ですので、二人でお金を出し合う共有名義にするか、現金で支払うか等になりますので、いずれも事前に二人で話し合っておきましょう。
※事実婚であってもペアローンなど、融資が可能なローンを提案している銀行もありますので、お二人の考えに沿った選択をしてくださいね。
事実婚を選ぶ前に二人でチェックすべきことを話し合おう
事実婚とは、婚姻の意思を持っている二人が夫婦として暮らしていますが、婚姻の届け出をしていないことを指します。結婚の形も多様化し、自分たちの望む夫婦の形を選べるようになってきました。

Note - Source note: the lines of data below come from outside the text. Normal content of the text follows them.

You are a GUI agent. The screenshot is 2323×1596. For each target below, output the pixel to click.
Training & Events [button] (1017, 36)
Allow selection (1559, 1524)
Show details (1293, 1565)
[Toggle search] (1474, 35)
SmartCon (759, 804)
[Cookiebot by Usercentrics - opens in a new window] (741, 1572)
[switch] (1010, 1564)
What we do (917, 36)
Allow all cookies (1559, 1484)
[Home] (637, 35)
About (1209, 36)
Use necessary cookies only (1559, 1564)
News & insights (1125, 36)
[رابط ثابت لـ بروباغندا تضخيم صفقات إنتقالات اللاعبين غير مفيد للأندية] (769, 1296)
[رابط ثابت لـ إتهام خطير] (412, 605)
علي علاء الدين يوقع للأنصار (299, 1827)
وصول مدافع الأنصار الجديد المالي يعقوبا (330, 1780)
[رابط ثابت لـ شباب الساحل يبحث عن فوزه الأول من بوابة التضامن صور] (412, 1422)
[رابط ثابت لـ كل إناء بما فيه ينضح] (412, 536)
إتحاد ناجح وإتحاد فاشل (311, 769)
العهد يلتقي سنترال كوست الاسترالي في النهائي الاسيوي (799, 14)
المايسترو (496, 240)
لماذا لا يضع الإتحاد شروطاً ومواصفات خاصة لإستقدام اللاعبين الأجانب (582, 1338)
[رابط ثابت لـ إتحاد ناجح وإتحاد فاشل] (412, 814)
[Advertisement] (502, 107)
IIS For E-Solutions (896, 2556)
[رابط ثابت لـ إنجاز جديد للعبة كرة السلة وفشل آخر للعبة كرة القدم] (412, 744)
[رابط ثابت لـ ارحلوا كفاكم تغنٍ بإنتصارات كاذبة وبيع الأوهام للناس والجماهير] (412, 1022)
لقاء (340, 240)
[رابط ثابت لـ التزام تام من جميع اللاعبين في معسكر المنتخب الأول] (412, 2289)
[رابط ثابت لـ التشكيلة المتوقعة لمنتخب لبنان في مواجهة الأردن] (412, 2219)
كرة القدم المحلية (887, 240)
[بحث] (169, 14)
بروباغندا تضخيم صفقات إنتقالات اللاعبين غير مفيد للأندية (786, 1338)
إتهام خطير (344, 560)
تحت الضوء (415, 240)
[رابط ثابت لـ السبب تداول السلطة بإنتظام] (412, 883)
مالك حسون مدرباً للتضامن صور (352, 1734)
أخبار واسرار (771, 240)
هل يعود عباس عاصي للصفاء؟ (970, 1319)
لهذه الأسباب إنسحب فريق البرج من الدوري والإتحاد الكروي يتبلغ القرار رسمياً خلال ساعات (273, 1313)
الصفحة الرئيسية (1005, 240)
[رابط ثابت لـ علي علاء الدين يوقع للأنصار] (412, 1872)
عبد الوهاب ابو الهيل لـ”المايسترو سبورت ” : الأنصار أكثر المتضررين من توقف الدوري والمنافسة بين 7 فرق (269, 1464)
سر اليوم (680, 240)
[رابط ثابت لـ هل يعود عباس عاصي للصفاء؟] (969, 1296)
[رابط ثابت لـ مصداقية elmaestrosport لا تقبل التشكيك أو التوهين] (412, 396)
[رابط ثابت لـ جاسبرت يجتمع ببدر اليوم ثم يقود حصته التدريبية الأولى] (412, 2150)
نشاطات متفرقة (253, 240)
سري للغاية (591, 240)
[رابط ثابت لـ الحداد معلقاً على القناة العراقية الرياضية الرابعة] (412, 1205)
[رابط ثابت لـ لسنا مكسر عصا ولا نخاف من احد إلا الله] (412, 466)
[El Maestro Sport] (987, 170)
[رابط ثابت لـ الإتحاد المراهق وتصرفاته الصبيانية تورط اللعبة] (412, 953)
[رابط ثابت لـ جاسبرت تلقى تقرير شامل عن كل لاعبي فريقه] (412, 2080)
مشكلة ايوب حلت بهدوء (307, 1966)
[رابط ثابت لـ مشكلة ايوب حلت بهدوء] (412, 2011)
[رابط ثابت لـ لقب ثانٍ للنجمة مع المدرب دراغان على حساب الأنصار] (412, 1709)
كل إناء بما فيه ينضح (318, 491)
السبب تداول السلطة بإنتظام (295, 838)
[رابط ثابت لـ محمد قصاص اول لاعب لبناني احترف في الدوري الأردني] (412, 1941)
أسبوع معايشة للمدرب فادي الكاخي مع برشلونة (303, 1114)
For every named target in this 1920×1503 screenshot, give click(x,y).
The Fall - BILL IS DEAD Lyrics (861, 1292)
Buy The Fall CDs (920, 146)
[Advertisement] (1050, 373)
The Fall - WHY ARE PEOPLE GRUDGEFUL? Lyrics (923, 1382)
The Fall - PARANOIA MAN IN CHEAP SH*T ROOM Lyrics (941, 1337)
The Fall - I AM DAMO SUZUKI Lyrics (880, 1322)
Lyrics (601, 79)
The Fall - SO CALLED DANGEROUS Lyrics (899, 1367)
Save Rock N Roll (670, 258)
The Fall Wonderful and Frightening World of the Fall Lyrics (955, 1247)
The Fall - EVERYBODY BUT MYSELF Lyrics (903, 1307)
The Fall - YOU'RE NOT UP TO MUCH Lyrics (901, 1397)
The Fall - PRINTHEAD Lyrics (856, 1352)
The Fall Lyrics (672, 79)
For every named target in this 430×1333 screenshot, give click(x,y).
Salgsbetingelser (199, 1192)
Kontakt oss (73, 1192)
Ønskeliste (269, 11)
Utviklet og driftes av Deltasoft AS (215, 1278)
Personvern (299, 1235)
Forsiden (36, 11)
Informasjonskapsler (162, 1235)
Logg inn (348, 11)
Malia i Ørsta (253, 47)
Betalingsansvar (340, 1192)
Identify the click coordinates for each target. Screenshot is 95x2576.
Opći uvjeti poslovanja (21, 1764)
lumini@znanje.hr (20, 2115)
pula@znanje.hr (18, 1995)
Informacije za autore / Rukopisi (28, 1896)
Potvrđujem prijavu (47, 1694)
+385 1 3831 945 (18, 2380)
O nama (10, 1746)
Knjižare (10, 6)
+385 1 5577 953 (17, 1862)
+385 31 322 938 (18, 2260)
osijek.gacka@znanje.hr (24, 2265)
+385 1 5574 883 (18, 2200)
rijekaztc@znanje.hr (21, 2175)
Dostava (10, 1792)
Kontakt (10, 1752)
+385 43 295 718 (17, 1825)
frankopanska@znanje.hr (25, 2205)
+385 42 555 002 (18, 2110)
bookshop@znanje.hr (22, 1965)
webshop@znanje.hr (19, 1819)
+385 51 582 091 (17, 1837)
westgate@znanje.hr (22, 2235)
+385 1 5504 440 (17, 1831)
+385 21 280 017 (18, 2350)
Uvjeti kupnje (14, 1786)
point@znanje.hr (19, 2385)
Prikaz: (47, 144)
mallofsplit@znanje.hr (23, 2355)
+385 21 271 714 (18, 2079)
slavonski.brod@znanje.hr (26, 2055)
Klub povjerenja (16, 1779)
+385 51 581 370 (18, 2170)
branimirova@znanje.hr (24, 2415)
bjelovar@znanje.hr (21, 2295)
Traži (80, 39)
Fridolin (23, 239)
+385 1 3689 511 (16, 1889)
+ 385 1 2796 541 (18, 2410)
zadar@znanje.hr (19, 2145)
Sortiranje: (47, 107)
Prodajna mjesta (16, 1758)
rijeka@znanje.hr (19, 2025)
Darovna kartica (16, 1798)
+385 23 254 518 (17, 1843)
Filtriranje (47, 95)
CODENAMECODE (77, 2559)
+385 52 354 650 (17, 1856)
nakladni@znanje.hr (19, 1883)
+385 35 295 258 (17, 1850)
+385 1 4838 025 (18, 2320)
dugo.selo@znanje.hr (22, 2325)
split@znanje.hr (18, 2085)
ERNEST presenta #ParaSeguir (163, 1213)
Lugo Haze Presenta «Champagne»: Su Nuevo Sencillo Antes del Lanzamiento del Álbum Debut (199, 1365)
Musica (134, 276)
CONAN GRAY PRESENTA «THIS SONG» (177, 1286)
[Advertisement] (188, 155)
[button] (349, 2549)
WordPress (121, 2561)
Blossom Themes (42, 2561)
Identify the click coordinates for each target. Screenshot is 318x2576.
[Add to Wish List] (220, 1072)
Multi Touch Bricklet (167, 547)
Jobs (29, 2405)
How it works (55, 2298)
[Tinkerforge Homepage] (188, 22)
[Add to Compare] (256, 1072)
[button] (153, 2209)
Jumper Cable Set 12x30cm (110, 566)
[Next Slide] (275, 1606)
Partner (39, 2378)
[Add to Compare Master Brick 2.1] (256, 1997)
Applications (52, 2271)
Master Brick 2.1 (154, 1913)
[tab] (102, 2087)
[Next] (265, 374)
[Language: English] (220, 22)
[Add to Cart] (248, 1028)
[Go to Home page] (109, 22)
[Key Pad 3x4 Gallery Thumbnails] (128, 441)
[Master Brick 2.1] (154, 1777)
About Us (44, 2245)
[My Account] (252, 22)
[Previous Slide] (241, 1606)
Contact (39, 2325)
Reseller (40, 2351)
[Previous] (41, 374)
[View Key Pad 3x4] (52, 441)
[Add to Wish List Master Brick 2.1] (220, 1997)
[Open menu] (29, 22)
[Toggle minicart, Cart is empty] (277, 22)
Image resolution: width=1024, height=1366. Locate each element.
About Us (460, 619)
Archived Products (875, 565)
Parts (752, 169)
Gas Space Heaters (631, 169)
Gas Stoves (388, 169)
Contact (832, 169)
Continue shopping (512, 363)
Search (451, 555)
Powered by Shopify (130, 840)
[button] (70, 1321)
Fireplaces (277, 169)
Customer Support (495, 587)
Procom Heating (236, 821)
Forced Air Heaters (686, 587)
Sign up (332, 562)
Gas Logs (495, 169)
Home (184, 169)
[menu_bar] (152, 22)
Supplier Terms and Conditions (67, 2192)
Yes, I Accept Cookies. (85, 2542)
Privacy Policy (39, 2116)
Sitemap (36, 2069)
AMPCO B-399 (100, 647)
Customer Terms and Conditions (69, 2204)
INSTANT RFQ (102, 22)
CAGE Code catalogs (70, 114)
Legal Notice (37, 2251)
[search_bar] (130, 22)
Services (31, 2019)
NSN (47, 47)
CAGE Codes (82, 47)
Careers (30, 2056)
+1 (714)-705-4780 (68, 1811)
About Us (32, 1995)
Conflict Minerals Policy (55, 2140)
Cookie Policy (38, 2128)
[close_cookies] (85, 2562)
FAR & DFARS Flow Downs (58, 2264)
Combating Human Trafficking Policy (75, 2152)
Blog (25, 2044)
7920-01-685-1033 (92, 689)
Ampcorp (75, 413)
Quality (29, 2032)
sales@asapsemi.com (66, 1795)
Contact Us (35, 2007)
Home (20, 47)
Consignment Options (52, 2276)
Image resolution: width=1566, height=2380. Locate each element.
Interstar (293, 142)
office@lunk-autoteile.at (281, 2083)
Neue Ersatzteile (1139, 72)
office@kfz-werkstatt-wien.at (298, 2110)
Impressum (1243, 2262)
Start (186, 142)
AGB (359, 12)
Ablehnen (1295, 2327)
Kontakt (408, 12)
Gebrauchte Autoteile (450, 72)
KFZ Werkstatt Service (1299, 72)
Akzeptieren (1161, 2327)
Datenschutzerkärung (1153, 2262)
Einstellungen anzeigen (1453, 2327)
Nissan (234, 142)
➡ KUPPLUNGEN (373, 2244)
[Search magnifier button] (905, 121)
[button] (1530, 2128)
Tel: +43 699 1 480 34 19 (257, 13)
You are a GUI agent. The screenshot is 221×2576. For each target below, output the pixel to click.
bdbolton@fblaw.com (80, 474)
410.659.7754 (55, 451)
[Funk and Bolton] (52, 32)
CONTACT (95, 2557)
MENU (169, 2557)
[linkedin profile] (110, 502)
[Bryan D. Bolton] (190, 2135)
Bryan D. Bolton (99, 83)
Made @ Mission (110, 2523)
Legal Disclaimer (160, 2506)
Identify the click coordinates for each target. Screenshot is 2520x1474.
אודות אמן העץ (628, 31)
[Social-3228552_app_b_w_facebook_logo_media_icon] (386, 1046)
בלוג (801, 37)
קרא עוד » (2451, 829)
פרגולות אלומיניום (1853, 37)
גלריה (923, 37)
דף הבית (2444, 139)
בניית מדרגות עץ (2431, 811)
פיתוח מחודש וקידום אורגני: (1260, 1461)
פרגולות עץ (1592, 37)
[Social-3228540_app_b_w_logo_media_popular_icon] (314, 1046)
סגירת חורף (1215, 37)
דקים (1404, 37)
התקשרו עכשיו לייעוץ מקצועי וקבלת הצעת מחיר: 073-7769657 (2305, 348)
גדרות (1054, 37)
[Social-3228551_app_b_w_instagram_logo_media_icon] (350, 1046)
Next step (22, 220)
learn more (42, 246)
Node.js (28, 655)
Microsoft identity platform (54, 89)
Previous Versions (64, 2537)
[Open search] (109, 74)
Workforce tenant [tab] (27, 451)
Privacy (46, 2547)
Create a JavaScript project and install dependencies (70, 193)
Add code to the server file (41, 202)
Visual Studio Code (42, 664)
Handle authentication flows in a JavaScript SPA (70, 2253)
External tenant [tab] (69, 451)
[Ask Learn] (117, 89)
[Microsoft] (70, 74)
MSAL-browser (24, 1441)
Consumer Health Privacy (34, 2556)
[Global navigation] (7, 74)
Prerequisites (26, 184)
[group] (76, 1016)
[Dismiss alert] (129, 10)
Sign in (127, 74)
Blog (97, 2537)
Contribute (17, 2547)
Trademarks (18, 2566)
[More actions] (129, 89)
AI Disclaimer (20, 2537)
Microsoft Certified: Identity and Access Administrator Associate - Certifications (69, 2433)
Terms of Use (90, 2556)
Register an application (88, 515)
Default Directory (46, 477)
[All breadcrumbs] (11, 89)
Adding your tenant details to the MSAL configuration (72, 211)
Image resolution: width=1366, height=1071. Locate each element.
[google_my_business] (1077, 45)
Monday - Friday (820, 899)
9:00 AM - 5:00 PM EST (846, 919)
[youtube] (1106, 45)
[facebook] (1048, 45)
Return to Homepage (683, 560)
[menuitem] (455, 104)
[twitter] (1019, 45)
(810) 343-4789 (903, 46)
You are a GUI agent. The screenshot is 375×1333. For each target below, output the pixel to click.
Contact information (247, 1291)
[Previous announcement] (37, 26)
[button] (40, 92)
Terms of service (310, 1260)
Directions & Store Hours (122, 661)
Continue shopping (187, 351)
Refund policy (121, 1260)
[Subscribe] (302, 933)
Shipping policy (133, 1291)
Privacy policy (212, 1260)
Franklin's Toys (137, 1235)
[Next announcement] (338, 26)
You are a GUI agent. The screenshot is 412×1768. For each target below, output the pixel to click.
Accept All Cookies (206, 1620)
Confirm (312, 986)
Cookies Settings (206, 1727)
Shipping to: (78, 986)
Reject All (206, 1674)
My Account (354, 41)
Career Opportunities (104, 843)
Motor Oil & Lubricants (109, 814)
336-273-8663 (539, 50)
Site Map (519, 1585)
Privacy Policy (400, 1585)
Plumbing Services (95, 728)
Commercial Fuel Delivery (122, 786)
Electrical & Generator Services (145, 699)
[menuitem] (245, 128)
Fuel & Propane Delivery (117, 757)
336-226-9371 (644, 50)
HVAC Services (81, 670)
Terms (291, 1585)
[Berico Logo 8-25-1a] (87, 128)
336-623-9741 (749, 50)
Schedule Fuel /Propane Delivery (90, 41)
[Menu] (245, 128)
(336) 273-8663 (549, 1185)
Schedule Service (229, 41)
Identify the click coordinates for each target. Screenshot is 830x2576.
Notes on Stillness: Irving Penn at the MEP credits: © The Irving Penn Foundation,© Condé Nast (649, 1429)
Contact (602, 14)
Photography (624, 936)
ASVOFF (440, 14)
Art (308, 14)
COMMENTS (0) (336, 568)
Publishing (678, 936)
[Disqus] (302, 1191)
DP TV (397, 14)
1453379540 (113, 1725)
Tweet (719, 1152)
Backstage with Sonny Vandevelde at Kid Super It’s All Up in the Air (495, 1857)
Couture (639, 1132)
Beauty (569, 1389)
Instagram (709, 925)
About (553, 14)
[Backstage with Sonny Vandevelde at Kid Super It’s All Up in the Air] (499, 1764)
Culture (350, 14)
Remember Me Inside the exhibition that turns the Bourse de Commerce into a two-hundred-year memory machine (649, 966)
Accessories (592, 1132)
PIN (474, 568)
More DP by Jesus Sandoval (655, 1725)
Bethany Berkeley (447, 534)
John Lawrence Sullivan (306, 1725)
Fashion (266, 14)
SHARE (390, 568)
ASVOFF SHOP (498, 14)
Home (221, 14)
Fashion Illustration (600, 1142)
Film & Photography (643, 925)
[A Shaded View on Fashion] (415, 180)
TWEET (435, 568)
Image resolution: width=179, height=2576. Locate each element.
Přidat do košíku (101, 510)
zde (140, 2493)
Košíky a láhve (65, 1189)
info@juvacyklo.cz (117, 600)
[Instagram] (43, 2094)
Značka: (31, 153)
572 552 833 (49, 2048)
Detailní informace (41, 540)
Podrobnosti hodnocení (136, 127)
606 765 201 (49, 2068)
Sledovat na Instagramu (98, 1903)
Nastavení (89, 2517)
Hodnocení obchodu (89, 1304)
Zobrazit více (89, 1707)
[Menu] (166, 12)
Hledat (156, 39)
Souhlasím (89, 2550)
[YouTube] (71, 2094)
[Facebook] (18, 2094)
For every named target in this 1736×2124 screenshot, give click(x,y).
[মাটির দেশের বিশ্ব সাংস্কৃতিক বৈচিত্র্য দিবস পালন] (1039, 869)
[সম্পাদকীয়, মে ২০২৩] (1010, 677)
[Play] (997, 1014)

ですが、日本の制度上においても、いまだ事実婚への理解が深まっていないのが現状といえます。法律婚と事実婚では、違いがあり認められていないことがいくつかあります。
ですから、事実婚の定義や事実婚の意味を理解しておくのも重要です。お二人が何を大切にし、優先したいのかをよく話し合って、自分や周りも幸せな選択を選んでくださいね。